Lines That Point the Way

The faint darker lines running across each petal toward the centre are nectar guides — visual cues that steer a visiting bee to the reward and, in doing so, line it up against the flower's pollen and stigma. Wild geranium adds a second trick of timing: a flower often opens in a male phase, shedding pollen first, and only later becomes female, with its stigma receptive. By separating the two phases, the flower nudges bees to carry pollen from one plant to another rather than pollinating itself.

03

Spotted, Cranesbill, Alumroot

The species name maculatum means "spotted," for the pale blotches that older leaves can develop. "Cranesbill" comes from the beaked fruit, and the plant has also long been called alumroot or simply cranesbill, its tannin-rich root once used as an astringent in folk medicine. That use is a matter of history rather than a recommendation — the modern value of the plant is in the garden and for wildlife, not the medicine chest.

04

A Quiet Colonizer

Wild geranium spreads two ways at once: outward by a slowly branching underground rhizome, and outward again by its catapulted seed. Neither is aggressive, so over the years a single plant becomes a loose, drifting colony that fills part-shade ground without crowding out its neighbours — a patient, well-mannered way of covering ground that asks very little once it has settled in.

Telling Them Apart

True Cranesbills, and the Garden "Geranium"
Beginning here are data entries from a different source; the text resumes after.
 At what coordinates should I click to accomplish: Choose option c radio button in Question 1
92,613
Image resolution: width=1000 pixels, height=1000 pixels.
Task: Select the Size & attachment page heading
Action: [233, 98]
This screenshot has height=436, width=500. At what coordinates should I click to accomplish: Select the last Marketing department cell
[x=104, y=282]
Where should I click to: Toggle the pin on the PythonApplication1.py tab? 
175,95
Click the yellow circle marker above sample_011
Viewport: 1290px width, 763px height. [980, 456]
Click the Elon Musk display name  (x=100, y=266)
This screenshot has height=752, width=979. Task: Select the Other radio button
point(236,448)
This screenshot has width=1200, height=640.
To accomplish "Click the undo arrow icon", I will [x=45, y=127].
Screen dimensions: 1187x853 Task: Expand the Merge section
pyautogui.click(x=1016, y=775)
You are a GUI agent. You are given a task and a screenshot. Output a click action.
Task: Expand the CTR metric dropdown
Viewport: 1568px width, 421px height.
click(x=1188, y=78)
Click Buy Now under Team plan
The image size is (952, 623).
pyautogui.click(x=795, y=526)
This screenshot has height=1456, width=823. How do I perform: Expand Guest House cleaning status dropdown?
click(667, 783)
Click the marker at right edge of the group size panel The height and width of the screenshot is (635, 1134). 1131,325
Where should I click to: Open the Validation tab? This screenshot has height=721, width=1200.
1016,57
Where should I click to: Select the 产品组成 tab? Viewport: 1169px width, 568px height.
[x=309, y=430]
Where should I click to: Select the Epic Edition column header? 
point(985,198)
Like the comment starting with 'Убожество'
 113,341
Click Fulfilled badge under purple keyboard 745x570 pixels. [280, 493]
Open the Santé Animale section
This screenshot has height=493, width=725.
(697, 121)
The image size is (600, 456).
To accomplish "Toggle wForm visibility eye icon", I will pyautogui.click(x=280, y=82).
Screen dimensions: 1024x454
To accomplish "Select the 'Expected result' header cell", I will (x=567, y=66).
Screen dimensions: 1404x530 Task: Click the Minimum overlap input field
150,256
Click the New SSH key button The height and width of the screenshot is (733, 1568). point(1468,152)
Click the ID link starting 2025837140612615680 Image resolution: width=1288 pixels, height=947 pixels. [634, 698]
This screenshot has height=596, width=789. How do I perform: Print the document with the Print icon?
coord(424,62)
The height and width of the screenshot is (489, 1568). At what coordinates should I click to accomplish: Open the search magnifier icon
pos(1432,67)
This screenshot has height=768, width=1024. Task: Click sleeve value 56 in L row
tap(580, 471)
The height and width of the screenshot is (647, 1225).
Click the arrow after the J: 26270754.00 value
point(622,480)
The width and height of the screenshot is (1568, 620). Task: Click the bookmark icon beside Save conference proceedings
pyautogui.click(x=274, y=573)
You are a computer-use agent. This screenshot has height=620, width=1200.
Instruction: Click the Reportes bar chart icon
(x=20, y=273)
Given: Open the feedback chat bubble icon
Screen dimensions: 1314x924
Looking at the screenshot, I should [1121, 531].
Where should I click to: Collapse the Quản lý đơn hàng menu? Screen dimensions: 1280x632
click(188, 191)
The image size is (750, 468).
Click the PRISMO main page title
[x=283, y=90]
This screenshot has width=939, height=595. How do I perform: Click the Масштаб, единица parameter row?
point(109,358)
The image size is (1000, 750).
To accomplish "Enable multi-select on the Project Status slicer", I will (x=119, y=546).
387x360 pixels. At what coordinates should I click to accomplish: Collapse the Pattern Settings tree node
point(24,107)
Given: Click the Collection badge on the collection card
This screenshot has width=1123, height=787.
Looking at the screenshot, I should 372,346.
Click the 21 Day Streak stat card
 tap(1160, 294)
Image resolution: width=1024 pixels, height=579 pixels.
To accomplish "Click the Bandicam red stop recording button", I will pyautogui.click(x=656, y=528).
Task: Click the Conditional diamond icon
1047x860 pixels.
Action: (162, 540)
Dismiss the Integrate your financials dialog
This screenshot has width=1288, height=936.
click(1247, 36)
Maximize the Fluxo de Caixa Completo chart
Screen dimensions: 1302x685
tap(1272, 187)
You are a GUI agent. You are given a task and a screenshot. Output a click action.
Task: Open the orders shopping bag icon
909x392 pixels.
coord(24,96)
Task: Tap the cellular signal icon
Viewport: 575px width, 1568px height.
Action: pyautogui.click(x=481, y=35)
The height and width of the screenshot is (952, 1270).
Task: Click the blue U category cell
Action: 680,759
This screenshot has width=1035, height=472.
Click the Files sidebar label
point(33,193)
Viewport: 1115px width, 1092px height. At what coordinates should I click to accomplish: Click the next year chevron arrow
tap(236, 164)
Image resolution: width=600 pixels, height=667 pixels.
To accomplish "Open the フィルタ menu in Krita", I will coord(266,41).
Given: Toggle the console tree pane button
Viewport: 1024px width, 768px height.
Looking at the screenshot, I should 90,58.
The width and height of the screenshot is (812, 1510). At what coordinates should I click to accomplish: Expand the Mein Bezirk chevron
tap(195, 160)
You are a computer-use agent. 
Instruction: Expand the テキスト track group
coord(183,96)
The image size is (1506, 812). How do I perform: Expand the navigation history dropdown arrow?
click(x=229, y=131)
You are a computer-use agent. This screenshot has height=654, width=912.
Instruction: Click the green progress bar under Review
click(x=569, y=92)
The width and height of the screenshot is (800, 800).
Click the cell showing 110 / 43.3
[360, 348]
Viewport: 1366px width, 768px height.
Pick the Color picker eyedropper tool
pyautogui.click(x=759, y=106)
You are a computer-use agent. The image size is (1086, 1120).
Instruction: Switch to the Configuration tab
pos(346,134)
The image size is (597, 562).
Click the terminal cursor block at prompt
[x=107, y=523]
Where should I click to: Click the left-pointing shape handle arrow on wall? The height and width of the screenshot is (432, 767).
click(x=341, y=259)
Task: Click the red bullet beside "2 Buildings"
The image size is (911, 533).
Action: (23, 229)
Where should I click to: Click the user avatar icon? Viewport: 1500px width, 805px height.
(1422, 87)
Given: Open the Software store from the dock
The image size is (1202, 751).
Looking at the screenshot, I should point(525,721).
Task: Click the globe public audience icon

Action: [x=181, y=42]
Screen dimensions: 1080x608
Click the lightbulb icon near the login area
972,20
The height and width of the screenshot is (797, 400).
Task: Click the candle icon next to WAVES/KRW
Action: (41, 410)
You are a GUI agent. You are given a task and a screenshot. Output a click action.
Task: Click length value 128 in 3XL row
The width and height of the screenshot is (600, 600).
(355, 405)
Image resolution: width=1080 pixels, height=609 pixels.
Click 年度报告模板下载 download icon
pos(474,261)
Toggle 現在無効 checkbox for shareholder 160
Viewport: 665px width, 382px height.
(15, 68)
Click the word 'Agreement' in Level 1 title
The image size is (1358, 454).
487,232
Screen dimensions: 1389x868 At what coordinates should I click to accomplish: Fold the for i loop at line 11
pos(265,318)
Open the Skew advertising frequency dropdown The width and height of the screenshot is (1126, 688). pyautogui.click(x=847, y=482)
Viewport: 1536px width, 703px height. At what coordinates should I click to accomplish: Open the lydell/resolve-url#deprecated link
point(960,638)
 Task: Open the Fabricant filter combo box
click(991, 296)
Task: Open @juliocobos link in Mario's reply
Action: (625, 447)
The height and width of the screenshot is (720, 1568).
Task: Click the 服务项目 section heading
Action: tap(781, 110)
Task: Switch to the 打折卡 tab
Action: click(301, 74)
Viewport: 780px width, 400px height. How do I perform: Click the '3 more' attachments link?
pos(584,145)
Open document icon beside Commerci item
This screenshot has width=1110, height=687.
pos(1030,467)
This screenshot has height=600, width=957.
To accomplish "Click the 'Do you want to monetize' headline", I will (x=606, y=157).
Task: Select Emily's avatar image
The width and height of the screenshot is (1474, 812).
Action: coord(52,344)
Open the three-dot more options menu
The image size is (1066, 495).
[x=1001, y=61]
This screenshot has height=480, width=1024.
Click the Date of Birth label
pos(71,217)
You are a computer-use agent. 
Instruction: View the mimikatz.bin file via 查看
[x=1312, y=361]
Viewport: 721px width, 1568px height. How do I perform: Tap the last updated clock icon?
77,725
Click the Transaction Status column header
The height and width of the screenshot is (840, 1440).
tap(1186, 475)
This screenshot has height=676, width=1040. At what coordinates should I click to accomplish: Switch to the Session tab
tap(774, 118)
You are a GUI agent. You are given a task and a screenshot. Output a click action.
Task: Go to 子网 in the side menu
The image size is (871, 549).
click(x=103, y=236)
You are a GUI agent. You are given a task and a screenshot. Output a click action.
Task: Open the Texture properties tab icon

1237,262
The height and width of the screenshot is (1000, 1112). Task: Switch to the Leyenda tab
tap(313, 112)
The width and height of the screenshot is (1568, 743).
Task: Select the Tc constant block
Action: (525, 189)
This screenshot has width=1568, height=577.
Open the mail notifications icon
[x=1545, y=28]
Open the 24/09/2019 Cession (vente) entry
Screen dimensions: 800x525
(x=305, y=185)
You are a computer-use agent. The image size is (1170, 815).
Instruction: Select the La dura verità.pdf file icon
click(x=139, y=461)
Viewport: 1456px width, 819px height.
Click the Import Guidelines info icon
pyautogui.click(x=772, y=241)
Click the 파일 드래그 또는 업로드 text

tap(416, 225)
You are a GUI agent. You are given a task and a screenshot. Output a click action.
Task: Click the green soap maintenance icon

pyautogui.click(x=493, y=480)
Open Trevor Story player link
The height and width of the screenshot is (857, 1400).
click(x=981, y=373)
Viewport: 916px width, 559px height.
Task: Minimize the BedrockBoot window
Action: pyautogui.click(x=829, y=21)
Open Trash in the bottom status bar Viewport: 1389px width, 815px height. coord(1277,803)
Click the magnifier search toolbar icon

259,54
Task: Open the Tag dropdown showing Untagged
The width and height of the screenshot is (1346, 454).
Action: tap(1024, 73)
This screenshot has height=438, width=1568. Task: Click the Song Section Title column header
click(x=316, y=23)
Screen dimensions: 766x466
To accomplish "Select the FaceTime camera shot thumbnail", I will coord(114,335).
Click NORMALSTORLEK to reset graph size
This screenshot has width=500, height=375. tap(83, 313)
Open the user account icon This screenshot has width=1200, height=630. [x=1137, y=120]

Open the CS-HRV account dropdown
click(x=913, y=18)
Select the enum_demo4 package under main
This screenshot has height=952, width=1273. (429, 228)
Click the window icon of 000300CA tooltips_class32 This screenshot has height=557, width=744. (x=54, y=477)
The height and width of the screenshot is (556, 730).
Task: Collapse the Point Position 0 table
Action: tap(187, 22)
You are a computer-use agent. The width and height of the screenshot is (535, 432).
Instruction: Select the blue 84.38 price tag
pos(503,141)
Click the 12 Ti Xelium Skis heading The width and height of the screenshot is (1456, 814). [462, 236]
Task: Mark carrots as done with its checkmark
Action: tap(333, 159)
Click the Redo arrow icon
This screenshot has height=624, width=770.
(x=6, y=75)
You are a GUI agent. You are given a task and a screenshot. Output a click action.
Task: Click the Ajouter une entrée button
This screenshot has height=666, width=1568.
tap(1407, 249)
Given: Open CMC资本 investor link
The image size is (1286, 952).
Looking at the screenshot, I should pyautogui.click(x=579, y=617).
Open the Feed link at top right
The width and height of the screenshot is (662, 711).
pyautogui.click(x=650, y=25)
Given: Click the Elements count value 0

Ohio has a few true native geraniums — the cranesbills — of which wild geranium is the largest and showiest. Confusingly, the "geraniums" sold for pots and window boxes are not true geraniums at all, which is worth knowing when choosing plants for a native garden.

Native · Small & weedy

Carolina Cranesbill

Geranium carolinianum

A small native cranesbill of open, disturbed ground, with deeply cut leaves and tiny pale pink flowers clustered tight at the stem tips. Easy to overlook and rather weedy, it shares the beaked seed capsule but is a fraction of wild geranium's size and show.

6–24 inPale pinkSun · open groundNative

Not a true geranium

Garden "Geranium"

Pelargonium spp.

The familiar red-and-pink "geraniums" of pots and window boxes are not Geranium at all — they are Pelargonium, a separate genus from southern Africa. Tender and non-native, they share a family and an old common name with the cranesbills, but little else.